Live review
Florence + The Machine, Foals and Amyl & the Sniffers swing big at the second year of Málaga’s Cala Mijas
31st August - 2nd September 2023
As for Friday headliners The Strokes, it’s a tale of two halves…
Though the Spanish festival scene is one of Europe’s most fertile, there seems to be an unspoken understanding of how the country’s various summer weekenders work together. If Primavera is essentially Hackney on Sea, and Benicassim aims squarely at the post-A Levels teenage getaway crowd, relative newcomer Cala Mijas - set in the Málagan village on the Costa Del Sol - has already staked its claim in two years as Spain’s answer to All Points East: a relatively compact affair whose credible programming aims heavier and higher than its size might suggest.
Split primarily between three main stages, with a forest dance area pulsing in the corner for the ‘heads, you can whip from one end of the site to the other in under five minutes but catch Glastonbury headliner-level artists while you’re at it. Chuck in a glimmering beach (complete with afternoon local band stage) that’s a short walk away, and there’s already a lot to love.
As with most festivals on the continent, the action starts late and ends much, much later, which means that by the time Foals take to the stage on the first night, the synthy pulse of recent single ‘2am’ has taken on an added significance. Couple that with the epic undulations of ‘Spanish Sahara’ that beam out across the dusty Málagan scrubland, and ‘Mountain At My Gate’ which is delivered against a backdrop of actual mountains, and it’s like Yannis Philippakis and co have somehow magicked this exact environment into existence for their own pleasures. Thankfully for the good folk of Mijas, this trick doesn’t extend to a blistering final third of the set, where a thunderous run of ‘Black Bull’, ‘Inhaler’ and ‘What Went Down’ could equate to some sort of primal uprising - but it’s a neat trick all the same.

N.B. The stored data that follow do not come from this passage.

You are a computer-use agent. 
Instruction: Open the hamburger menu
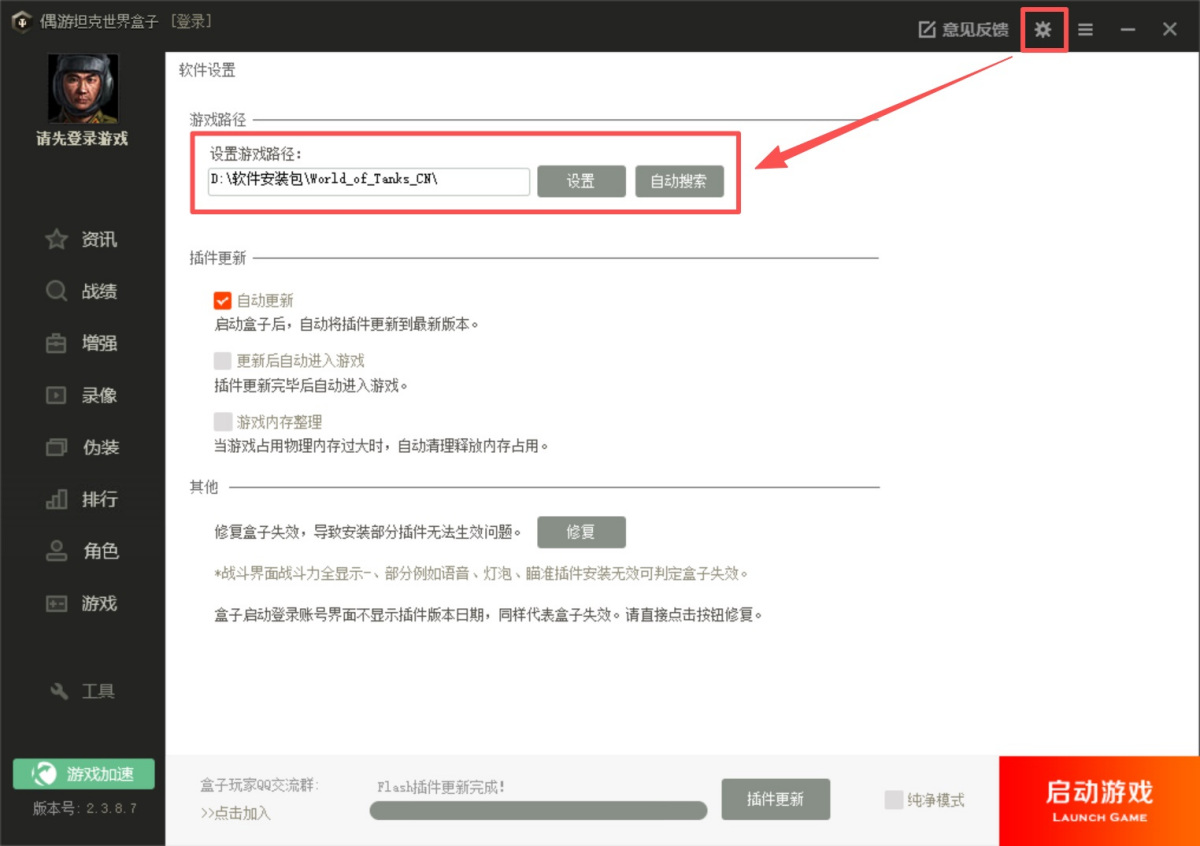click(1085, 29)
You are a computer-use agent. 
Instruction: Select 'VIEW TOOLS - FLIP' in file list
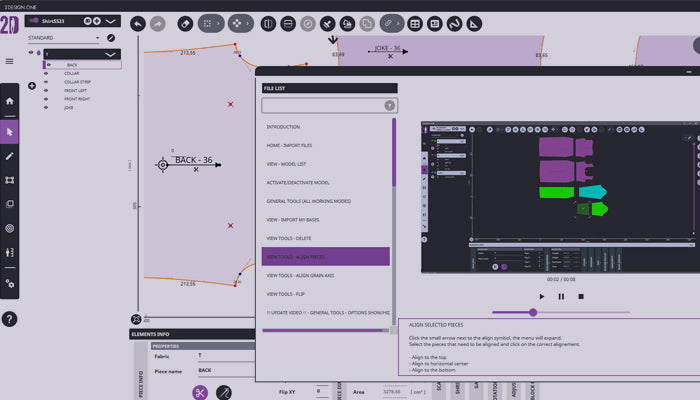pyautogui.click(x=325, y=294)
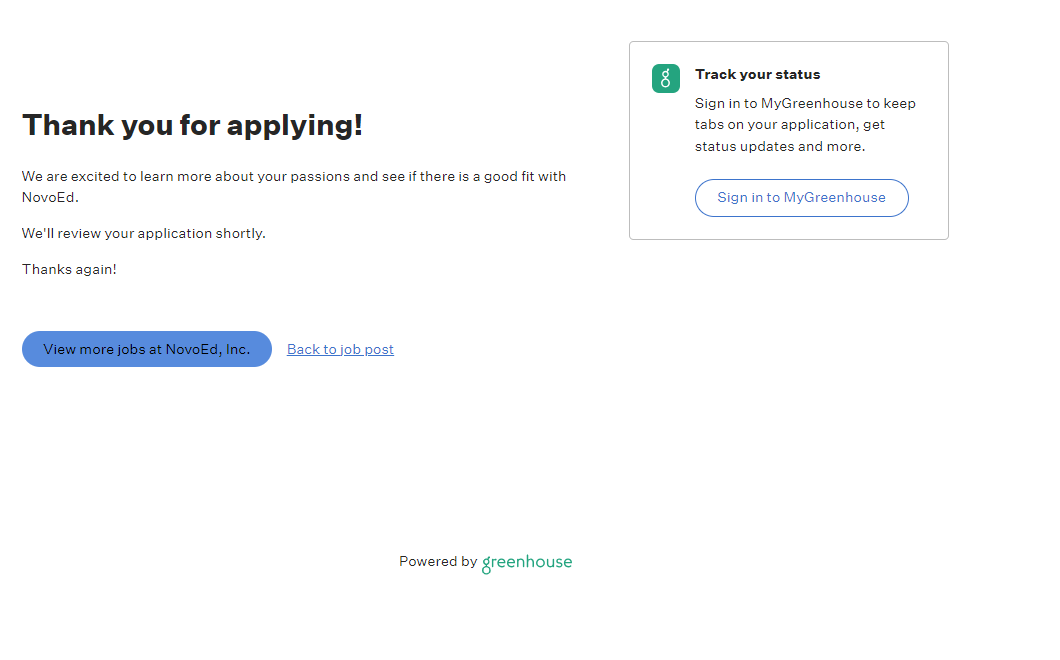Click the "status updates and more." line

tap(780, 146)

Earlier in the evening, punk OG Siouxsie still cuts an effortlessly unfuckwithable silhouette, several decades on from her late-’70s heyday. Booming through the Banshees’ skulking ‘Happy House’ and deceptively upbeat crossover hit ‘Hong Kong Garden’, she sets the tone for a weekend categorised by true performers. Whether it’s Baxter Dury, who cavorts his way around the Victoria Stage, gradually stripping down to a white vest, howling and posing throughout the likes of ‘I’m Not Your Dog’ and new album standout ‘Celebrate Me’, or IDLES, who have honed their stagecraft to an inimitable mix of unhinged ferocity and playful camp, everyone here knows exactly how to put on a show.
It’s a spirit of leaving it all on the field that clearly has not reached Friday night headliners, The Strokes. Over on the Sunset Stage, Italian disco purveyors Nu Genea are good vibes personified; earlier in the evening on the Sunrise main stage, meanwhile, Amyl & the Sniffers give a masterclass in how to make the most unrelenting of music an open-hearted experience. Instructing her bandmates to take their “shirts off, slippery boys” before later breaking into a drinking chant and weightlifter poses, Amy Taylor is the undimmable ball of energy that we’ve come to expect. Yet there’s oodles of empathy there too, not least on closer ‘Knifey’ - a frustrated rally against violence to women.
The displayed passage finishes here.